Session: What's Past Is Prologue: Reckoning with Social Work's Complex History to Reimagine Its Future in a Precarious Present (Society for Social Work and Research 30th Annual Conference Anniversary)

286 What's Past Is Prologue: Reckoning with Social Work's Complex History to Reimagine Its Future in a Precarious Present

Schedule:
Sunday, January 18, 2026: 8:00 AM-9:30 AM
Marquis BR 10, ML 2 (Marriott Marquis Washington DC)
Cluster: History
Organizer:
Christian Adeleke, LMSW, The University of Texas at Arlington
Speakers/Presenters:
Christian Adeleke, LMSW, The University of Texas at Arlington, Elin Amundson, LICSW, University of Minnesota-Twin Cities, Irene Routte, MSW, University of Michigan-Ann Arbor and Stephanie Franklin, JD, Bryn Mawr College
"The past is written, but the future is yours to wield." Echoing the spirit of Shakespeare's The Tempest, this roundtable discussion is facilitated by four doctoral students, each of whose scholarship engages in critical historical inquiry to examine how social work's longstanding entanglements with systems of domination, surveillance, regulation, economic exploitation, and institutional control have shaped the structural conditions of the present and can help to inform our pursuit of a more liberatory future. Drawing on abolitionist, decolonial, critical race, and Black feminist frameworks, we approach social work history not as an objective record, but as a contested terrain shaped by epistemic violence, institutional harm, and persistent resistance. Social work has long operated at the nexus of care and control, functioning simultaneously as an instrument of collective care and a mechanism of state-sanctioned discipline, particularly in the lives of racialized, colonized, and working-class communities. Through a praxis of critical historical inquiry, we encourage our fellow scholars to join us in asking: what patterns of harm and resistance emerge in the profession's past, and how might they inform the work of dismantling oppressive structures, reclaiming erased traditions, and reimagining the profession's future amid renewed forms of state violence, institutional retrenchment, and racialized control?
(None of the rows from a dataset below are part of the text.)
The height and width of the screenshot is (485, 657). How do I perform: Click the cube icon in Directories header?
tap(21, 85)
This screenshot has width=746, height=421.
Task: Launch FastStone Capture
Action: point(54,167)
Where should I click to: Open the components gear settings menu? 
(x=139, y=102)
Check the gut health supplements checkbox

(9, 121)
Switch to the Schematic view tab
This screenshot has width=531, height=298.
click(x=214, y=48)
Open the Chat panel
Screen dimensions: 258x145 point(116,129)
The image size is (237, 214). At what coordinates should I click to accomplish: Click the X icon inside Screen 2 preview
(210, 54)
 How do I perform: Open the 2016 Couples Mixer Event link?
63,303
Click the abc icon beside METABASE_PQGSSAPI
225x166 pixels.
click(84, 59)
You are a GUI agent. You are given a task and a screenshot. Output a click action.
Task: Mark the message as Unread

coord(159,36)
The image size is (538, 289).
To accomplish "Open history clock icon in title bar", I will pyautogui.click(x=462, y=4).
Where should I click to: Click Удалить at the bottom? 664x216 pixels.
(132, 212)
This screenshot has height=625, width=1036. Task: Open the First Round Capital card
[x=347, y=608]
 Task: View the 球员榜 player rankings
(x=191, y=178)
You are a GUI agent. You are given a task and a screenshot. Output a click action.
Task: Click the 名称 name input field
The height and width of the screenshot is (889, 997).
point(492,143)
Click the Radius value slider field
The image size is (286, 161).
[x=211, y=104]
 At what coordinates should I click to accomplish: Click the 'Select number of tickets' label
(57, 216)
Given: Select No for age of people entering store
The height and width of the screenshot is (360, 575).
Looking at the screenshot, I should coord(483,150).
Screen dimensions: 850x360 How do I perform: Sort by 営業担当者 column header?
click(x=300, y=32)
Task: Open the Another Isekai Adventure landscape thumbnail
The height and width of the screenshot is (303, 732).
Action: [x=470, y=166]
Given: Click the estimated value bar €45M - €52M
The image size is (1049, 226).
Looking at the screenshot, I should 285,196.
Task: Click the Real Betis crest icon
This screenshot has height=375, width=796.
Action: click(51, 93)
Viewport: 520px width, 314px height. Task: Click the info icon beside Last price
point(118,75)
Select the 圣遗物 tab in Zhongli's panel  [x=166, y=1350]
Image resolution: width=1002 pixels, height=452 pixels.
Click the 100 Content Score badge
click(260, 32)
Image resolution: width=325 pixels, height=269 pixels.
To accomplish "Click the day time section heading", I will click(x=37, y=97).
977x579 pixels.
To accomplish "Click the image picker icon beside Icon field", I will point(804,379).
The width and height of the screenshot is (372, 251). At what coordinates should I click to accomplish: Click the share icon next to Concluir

This session draws together emerging scholars using archival analysis, oral history, critical historiography, legal frameworks, and interdisciplinary approaches to examine how social work's historical alignment with state systems has shaped, and continues to shape, practice, education, and policy. It explores how historical methods can not only expose complicity and harm but also illuminate ethical frameworks for transformation, particularly in moments of authoritarian resurgence and policy retrenchment. One presenter analyzes the racialized and classed history of unpaid internships as a mechanism of structural exclusion within social work education, tracing how economic exploitation became enshrined in accreditation standards and entrenched into the status quo of the profession and speaks to how contemporary resistance efforts echo earlier labor struggles. A second presenter examines how rural social structures have evolved over time, using historical analysis to understand how contemporary social, political, and economic dynamics in rural communities reflect both systemic harm and generative possibilities. A third presenter draws from community-based archives in western Michigan to uncover how the history of segregation and racialized logics of inclusion and exclusion continue to shape contemporary refugee resettlement policy and institutional responses to social inclusion of newcomers. A fourth presenter engages oral history and archival research as liberatory methodologies that challenge institutional erasure and advance abolitionist approaches to policy transformation.

Together, these contributions demonstrate how critical historical inquiry, grounded in abolitionist, decolonial, critical feminist, and critical race perspectives, can help reorient the field toward an ethical alignment between social work science, policy, and practice. This roundtable centers historical scholarship as a liberatory method of knowledge production, creating space for dialogue grounded in historical reckoning, epistemic justice, and the reclamation of subjugated knowledge traditions. In doing so, it supports a future of social work rooted not in compliance, but in collective care, structural resistance, and transformative repair.